The Czech election was something of a shock to those who thought the ‘march of the populists in Europe’ is over Andrej Babis – who ‘shares the anti-migrant stance and hatred for EU refugee policy of Hungary’s premier Viktor Orban and Jaroslaw Kaczynski, leader of Poland’s ruling party’ – was the ‘clear winner’, says the FT. What’s more, the paper points out, the ‘far right’ won 11 per cent of the vote in the country's election. Yet for all the comparisons, ‘the tycoon insists he is no Mr Orban’. Although he was against the euro, Babis says he ‘is not anti-EU’. But this does not mean the Czech Republic's EU partners won't need to be ‘vigilant’, says the FT. ‘Young democracies’ are prone to ‘manipulation’ and a ‘retreat from democracy’ – which could be brought about by Babis's apparent view of 'checks and balances as encumbrances' – would be a ‘tragedy’. Despite the disquiet about Babis, though, ‘western states…should remember that the election of these governments reflects disquiet with the EU status quo’. And if they don’t deal with the ’underlying causes of that discontent’ before pushing ahead with the EU integration plan ’being advocated by Paris’, they should beware: ‘doing so might only exacerbate Europe’s east-west split — and weaken the EU itself.’.
In the next 25 years, Britain’s population will rise to 72.9million. This increase is partly good news, says the Daily Telegraph. It shows that people are living longer. Yet it also means ‘serious challenges’ lie ahead. With the crisis in social care already biting, ‘the Government has to find a formula that fairly shifts some of the burden from the taxpayer to the individual and their family’, the paper argues. Measures to help funding such as ‘old age insurance’ need to become more widespread. But there also needs to be a shift in thinking, argues the paper: ‘strong families’ where younger people look after their relatives are another answer for addressing the problem. Whatever the solution is, however, the Telegraph says that the ‘left’ are wrong to talk of a ‘generational war’ between young and old. There is no such thing, argues the Telegraph; and the ongoing dilemma of how we look after our ageing population is ‘just the consequences of a lack of imagination and action in policy’, concludes the paper. ‘Britain needs to invest in its future now’, says the Telegraph.
The Sun focuses on another reason for the population boom: rising levels of immigration. ‘When Tony Blair and his cronies opened the doors’ to Britain in 2004, there was no thought for what this influx would do to ‘our public services’, argues the paper. Now, we’re left with ‘over-stretched hospitals, packed classrooms and housing shortages’. After Brexit, things will be different and ‘we’ll be able to control our borders again.

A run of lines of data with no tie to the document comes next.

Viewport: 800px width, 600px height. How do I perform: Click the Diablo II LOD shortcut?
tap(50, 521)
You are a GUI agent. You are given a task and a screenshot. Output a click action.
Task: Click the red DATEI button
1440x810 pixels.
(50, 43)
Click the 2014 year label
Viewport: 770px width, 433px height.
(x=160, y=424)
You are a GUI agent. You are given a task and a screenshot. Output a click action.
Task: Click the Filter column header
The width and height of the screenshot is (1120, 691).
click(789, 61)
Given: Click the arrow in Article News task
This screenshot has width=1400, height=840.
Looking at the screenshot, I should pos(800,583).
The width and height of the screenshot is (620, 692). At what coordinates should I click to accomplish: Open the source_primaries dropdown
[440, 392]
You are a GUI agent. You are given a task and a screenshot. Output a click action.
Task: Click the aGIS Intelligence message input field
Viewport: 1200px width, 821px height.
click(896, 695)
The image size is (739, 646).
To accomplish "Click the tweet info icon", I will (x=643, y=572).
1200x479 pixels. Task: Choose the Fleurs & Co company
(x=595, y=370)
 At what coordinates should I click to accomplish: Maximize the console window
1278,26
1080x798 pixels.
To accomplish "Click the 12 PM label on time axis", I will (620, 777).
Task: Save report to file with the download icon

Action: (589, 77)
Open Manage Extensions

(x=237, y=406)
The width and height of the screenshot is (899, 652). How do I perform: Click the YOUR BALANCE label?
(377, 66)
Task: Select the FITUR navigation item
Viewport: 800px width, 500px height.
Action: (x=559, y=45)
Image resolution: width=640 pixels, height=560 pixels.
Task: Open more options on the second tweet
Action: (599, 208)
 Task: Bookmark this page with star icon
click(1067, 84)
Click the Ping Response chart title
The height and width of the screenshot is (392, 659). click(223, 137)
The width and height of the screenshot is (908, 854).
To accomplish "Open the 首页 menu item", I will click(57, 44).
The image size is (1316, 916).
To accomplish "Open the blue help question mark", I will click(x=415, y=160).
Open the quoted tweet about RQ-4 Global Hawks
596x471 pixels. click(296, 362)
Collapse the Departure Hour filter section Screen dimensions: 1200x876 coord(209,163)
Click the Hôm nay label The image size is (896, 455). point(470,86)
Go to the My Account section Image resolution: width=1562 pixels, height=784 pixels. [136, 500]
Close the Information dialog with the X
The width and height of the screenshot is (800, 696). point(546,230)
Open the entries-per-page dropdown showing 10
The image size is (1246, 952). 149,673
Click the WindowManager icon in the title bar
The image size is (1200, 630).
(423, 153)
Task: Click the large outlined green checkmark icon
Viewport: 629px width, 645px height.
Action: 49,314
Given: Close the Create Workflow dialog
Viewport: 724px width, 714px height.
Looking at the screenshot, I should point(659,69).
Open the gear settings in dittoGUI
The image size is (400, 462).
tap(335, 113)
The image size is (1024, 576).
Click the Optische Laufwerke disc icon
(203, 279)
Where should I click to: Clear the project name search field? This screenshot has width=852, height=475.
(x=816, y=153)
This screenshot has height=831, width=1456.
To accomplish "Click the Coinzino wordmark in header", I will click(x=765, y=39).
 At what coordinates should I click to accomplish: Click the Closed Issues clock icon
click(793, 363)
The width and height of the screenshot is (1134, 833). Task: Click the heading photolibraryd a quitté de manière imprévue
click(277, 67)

But that doesn’t mean we’re going to pull up the drawbridge’. Britain's departure from the EU won’t put a stop to immigration, says the Sun, which points out how vital those who come to Britain to work are for the country’s economy. But whatever ‘level of immigration we decide is right for Britain’ it’s ‘vital’ the Government prepares this time around and doesn’t make the same ‘terrible mistake’ as before.